How a Despairing, Hate-Filled Chinese Freedom Fighter Found Christ


He helped organize pro-democracy demonstrations that captured the world’s attention when Chinese authorities massacred hundreds of unarmed students in Beijing’s Tiananmen Square.

Bob Fu
When he faced retribution from the government for his role in the protests, suicidal despair and hatred began to consume him – until a powerful encounter with the living God.



Even as a child, he experienced friction with government officials. “We were always bullied by the Chinese authorities,” recalls Bob Fu, founder of ChinaAid, a non-profit organization based in Texas that advocates on behalf of the underground church and political dissidents in China.

The bullying stemmed from his home life, having a disabled father and a mother who resorted to begging for the family’s survival. “It was a humiliating situation,” he confesses. Even friends and neighbors belittled his family. 

The mistreatment ignited a fire in his heart for equality and justice. “I thought the best way to change my family and to change the system was to become a political leader,” he says, and he began to nurture aspirations to become a communist party official some day.
As a college junior in 1989, he watched the student democracy movement take off. “I became deeply involved and felt it might be the moment for change,” he recalls. 

Fu organized protests at Liaocheng University in his province, then led fellow students to Tiananmen Square in Beijing, the epicenter of the unprecedented confrontation.
By an unexpected twist, Fu’s girlfriend Heidi (later to become his wife) became ill and he left the protests to attend her. So he was not in the square June 4th when the military launched a heavy-handed onslaught to enforce the government’s curfew. Chinese troops with assault rifles and tanks inflicted heavy casualties on student demonstrators.

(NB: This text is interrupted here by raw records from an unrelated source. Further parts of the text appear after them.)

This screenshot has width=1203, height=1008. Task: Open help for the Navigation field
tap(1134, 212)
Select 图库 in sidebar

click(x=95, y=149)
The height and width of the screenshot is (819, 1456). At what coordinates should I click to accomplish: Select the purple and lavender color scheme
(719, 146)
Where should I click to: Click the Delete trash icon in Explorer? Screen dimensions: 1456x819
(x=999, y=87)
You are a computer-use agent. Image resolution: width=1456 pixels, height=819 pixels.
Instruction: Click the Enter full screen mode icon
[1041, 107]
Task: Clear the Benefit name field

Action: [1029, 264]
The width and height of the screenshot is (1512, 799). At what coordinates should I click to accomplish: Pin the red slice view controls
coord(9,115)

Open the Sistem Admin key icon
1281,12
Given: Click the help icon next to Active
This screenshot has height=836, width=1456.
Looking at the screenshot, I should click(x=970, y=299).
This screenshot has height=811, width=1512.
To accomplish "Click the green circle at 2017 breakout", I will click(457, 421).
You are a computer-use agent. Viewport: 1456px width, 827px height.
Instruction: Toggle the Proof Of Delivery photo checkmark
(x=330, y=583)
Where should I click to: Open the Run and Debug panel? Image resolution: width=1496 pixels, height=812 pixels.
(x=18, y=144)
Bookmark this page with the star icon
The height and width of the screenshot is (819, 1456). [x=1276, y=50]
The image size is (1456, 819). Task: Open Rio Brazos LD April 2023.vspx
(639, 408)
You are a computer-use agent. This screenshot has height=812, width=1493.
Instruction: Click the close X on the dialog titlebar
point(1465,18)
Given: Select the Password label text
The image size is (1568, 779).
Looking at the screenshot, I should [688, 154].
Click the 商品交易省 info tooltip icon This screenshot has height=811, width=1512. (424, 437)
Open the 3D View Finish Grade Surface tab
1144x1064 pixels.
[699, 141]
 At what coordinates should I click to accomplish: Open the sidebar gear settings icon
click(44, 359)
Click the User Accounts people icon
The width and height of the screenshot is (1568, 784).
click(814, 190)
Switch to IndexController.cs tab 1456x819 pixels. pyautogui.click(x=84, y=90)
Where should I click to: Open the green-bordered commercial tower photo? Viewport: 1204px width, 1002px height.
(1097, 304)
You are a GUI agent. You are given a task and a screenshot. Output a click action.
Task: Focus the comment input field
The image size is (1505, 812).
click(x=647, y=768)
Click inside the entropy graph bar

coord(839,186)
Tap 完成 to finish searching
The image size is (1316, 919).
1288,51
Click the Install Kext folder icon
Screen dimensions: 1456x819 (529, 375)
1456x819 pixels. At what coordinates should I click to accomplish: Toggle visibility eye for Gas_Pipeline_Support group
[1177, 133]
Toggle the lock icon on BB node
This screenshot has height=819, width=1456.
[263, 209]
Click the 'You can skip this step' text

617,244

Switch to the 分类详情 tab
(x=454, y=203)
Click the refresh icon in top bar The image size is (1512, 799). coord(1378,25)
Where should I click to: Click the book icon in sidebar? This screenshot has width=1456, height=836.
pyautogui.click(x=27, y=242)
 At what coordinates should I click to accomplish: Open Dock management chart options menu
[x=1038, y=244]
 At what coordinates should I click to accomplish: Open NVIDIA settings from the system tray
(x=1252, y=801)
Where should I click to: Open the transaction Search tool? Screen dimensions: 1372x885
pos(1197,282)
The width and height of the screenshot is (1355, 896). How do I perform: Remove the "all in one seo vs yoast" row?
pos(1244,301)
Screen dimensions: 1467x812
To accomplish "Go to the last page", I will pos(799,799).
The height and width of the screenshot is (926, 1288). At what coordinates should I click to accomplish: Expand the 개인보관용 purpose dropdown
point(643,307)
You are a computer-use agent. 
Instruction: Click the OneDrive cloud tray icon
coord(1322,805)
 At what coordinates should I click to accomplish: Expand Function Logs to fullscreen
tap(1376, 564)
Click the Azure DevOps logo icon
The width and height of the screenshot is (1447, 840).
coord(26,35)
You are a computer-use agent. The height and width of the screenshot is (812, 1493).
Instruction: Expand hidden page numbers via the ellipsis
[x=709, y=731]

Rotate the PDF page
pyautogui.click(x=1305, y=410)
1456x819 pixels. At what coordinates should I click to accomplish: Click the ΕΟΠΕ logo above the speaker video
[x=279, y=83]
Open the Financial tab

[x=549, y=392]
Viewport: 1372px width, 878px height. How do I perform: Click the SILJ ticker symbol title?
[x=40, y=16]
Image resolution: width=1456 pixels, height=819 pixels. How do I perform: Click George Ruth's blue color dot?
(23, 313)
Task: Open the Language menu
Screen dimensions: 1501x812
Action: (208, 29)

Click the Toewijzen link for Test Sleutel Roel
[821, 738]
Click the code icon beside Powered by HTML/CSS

Although Fu was absent – possibly a narrow escape from death -- he paid a price for his involvement. When school resumed, Fu was singled out in the classroom for interrogation. “I was forced to cancel all my classes,” he recalls. “It was a very hard moment.”
Emotionally, he went into a tailspin. “I was in despair and I wanted to commit suicide,” he says. He found himself ostracized by teachers and even fellow students. The police forced him to write confessions and treated him like a criminal.

Finding Jesus in China

At this low point in his life, an American English teacher at the college gave him a biography of Xi Shengmo, a 19th-century Chinese Christian convert. Xi had once been a Confucian scholar and opium addict, but turned to Christ under the influence of Hudson Taylor’s missionaries. 

The book came as a revelation to Fu. “I didn’t know about the Christian faith at all,” he recounts. As Fu read about Xi’s conversion, the Holy Spirit grabbed his heart.